# Baseline model for recruiting data

In this notebook we train a simple model on the synthetic recruiting data that can serve as a counterfactual for what would have happened if we hadn't made any kind of fairness intervention.

In [None]:
import joblib
from pathlib import Path

import numpy as np
import pandas as pd
from helpers.finance import bin_hours_per_week
from helpers.plot import group_box_plots
from sklearn.neural_network import MLPClassifier  # noqa

In [None]:
from helpers import export_plot

Directory containing preprocessed data.

In [None]:
artifacts_dir = Path("../../artifacts")

In [None]:
# override data_dir in source notebook
# this is stripped out for the hosted notebooks
artifacts_dir = Path("../../../artifacts")

Load the preprocessed data. Check out the preprocessing notebook for details on how this data was obtained.

In [None]:
data_dir = artifacts_dir / "data" / "recruiting"

train = pd.read_csv(data_dir / "processed" / "train.csv")
val = pd.read_csv(data_dir / "processed" / "val.csv")
test = pd.read_csv(data_dir / "processed" / "test.csv")

## Training a model to predict salary

We will load a model from disk so that results are reproducible, but commented out here is the code we used to train the model.

In [None]:
# model = MLPClassifier(hidden_layer_sizes=(100, 100), early_stopping=True)

# model.fit(train.drop(columns="employed_yes"), train.salary)

Load the pretrained model

In [None]:
model = joblib.load(artifacts_dir / "models" / "finance" / "baseline.pkl")

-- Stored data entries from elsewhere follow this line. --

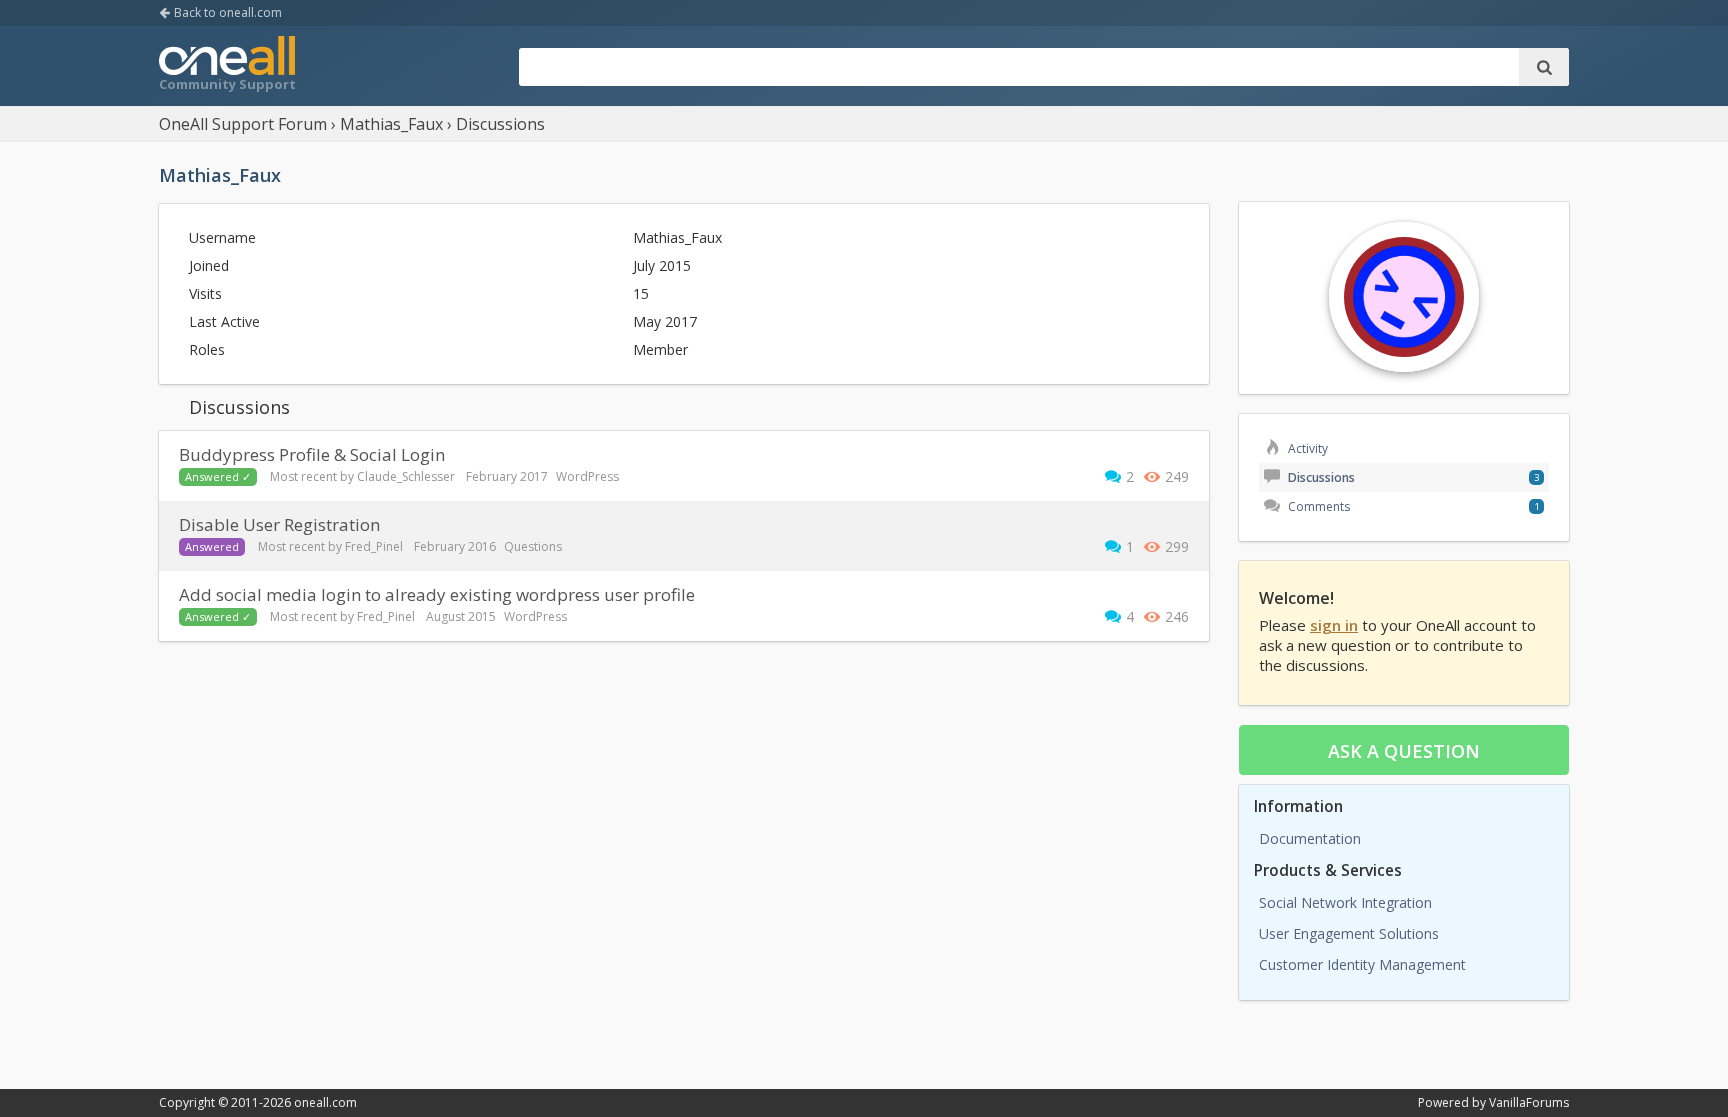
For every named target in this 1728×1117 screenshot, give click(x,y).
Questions (533, 546)
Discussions (1320, 477)
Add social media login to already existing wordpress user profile (437, 594)
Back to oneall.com (226, 12)
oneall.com (325, 1102)
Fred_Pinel (374, 546)
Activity (1306, 448)
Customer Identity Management (1362, 964)
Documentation (1310, 838)
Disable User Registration (279, 524)
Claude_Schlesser (406, 476)
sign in (1334, 625)
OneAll (227, 66)
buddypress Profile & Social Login (312, 454)
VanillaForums (1529, 1102)
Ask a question (1404, 751)
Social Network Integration (1345, 902)
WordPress (587, 476)
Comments (1317, 506)
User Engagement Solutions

Model accuracy on validation set

In [None]:
val_prob = model.predict_proba(val_oh.drop(columns="salary"))[:, 1]
val_accuracy = model.score(val_oh.drop(columns="salary"), val_oh.salary)
print(f"Validation accuracy: {val_accuracy * 100:.2f}%")

## Demographic parity

Distribution of outcomes for different sexes.

In [None]:
fig_dp_by_sex = group_box_plots(
    val_prob,
    np.zeros_like(val_prob),
    val.sex.map(lambda x: "Male" if x else "Female"),
    group_names=[""],
)
fig_dp_by_sex

In [None]:
export_plot(
    fig_dp_by_sex, "bl_dp_by_sex.json",
)

Distribution of outcomes for different races.

In [None]:
set(val.race)

In [None]:
race_names = {
    "amer_indian_eskimo": "American Indian / Eskimo",
    "asian_pac_islander": "Asian / Pacific Islander",
    "black": "Black",
    "other": "Other",
    "white": "White",
}

fig_dp_by_race = group_box_plots(
    val_prob,
    np.zeros_like(val_prob),
    val.race.map(race_names),
    group_names=["Race"],
)
fig_dp_by_race

In [None]:
export_plot(
    fig_dp_by_race, "bl_dp_by_race.json",
)

## Conditional demographic parity

Distribution by sex and hours worked per week.

In [None]:
val_hpw_enum = val.hours_per_week.map(bin_hours_per_week)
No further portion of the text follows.